Input for this task
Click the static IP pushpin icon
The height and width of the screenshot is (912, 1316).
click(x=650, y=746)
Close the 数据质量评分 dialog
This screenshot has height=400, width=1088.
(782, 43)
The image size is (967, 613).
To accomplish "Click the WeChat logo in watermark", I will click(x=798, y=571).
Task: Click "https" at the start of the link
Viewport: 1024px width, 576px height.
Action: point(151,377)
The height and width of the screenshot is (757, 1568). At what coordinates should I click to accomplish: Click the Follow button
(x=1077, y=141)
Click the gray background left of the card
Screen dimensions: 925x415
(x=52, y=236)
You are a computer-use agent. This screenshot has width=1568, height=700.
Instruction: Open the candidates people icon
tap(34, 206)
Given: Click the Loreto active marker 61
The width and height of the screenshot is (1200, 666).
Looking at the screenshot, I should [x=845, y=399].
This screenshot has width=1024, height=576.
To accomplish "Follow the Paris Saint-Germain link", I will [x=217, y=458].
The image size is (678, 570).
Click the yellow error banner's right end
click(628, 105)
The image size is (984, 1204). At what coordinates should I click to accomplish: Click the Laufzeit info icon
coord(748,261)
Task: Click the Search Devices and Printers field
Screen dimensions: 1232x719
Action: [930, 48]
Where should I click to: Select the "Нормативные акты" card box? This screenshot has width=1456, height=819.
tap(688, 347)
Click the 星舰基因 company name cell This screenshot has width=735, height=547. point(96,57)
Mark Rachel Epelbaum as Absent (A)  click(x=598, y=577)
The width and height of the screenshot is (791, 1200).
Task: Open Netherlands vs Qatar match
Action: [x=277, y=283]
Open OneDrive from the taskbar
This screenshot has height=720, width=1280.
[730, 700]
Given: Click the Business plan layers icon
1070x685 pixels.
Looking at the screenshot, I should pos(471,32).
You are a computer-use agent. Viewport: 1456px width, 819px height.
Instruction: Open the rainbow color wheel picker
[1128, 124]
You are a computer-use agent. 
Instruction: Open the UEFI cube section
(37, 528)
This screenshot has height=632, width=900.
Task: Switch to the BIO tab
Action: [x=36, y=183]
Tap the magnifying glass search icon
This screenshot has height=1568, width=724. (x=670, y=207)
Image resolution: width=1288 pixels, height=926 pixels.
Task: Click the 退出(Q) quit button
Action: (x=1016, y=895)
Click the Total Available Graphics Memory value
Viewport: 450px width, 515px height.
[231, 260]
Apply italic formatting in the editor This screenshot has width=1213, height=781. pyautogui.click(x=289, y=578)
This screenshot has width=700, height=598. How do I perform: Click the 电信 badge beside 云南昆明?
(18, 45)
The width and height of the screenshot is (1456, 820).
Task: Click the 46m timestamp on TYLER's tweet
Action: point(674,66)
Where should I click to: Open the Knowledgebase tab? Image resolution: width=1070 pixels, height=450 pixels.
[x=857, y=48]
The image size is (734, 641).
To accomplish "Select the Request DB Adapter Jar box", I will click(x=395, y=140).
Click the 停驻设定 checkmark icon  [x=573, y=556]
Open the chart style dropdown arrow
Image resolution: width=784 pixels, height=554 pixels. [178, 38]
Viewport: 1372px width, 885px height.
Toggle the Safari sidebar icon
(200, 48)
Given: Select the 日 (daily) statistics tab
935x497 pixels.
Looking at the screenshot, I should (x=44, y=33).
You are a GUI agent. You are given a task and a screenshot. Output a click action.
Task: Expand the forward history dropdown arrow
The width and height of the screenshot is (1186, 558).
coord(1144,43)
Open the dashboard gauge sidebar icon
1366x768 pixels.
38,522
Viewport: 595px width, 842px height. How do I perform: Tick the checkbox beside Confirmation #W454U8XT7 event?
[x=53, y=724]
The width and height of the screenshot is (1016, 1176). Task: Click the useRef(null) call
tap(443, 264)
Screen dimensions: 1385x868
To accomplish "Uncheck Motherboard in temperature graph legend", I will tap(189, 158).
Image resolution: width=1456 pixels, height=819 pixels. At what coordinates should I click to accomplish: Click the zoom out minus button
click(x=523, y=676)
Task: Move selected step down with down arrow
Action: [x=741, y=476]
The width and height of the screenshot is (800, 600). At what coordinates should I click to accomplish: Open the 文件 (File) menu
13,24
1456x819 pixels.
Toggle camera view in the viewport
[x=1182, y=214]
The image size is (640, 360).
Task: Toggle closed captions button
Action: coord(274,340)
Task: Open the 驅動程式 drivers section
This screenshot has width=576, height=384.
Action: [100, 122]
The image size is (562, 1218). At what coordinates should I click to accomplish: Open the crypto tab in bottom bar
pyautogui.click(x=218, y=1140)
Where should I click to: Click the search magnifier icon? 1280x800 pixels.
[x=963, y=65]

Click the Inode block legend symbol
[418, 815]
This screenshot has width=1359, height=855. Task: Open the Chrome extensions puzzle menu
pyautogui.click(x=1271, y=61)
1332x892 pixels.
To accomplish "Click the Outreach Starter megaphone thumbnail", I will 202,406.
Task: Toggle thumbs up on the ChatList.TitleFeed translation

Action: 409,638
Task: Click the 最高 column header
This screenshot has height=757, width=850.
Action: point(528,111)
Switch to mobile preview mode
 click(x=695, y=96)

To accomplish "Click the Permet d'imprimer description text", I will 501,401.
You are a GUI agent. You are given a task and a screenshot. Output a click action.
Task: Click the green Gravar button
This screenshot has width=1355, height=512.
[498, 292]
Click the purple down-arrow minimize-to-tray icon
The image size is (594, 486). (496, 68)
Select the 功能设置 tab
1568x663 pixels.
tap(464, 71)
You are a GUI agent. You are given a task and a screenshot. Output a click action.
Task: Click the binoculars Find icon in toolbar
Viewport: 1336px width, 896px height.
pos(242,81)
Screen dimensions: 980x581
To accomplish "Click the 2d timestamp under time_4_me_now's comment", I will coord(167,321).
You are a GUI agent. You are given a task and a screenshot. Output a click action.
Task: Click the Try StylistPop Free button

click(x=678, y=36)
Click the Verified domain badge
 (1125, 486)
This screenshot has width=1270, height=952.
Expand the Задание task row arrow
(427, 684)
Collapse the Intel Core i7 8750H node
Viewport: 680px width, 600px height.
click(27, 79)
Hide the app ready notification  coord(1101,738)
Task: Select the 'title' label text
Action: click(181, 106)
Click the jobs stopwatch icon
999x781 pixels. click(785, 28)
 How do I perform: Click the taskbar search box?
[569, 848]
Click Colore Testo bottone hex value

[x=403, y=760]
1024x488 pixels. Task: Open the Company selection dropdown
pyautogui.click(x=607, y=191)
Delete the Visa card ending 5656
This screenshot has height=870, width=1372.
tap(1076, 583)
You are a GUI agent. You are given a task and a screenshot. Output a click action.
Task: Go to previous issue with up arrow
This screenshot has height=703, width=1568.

What to produce
In the listing, switch "Instruction" to "Goal" in the lines between the one holding "Click the 星舰基因" and the one holding "Click the 停驻设定", inclusive. Give back only those lines, with nothing else changed.

Task response
Click the 星舰基因 company name cell This screenshot has width=735, height=547. point(96,57)
Mark Rachel Epelbaum as Absent (A)  click(x=598, y=577)
The width and height of the screenshot is (791, 1200).
Task: Open Netherlands vs Qatar match
Action: [x=277, y=283]
Open OneDrive from the taskbar
This screenshot has height=720, width=1280.
[730, 700]
Given: Click the Business plan layers icon
1070x685 pixels.
Looking at the screenshot, I should pos(471,32).
You are a computer-use agent. Viewport: 1456px width, 819px height.
Goal: Open the rainbow color wheel picker
[1128, 124]
You are a computer-use agent. 
Goal: Open the UEFI cube section
(37, 528)
This screenshot has height=632, width=900.
Task: Switch to the BIO tab
Action: [x=36, y=183]
Tap the magnifying glass search icon
This screenshot has height=1568, width=724. (x=670, y=207)
Image resolution: width=1288 pixels, height=926 pixels.
Task: Click the 退出(Q) quit button
Action: (x=1016, y=895)
Click the Total Available Graphics Memory value
Viewport: 450px width, 515px height.
[231, 260]
Apply italic formatting in the editor This screenshot has width=1213, height=781. pyautogui.click(x=289, y=578)
This screenshot has width=700, height=598. How do I perform: Click the 电信 badge beside 云南昆明?
(18, 45)
The width and height of the screenshot is (1456, 820).
Task: Click the 46m timestamp on TYLER's tweet
Action: point(674,66)
Where should I click to: Open the Knowledgebase tab? Image resolution: width=1070 pixels, height=450 pixels.
[x=857, y=48]
The image size is (734, 641).
To accomplish "Select the Request DB Adapter Jar box", I will click(x=395, y=140).
Click the 停驻设定 checkmark icon  [x=573, y=556]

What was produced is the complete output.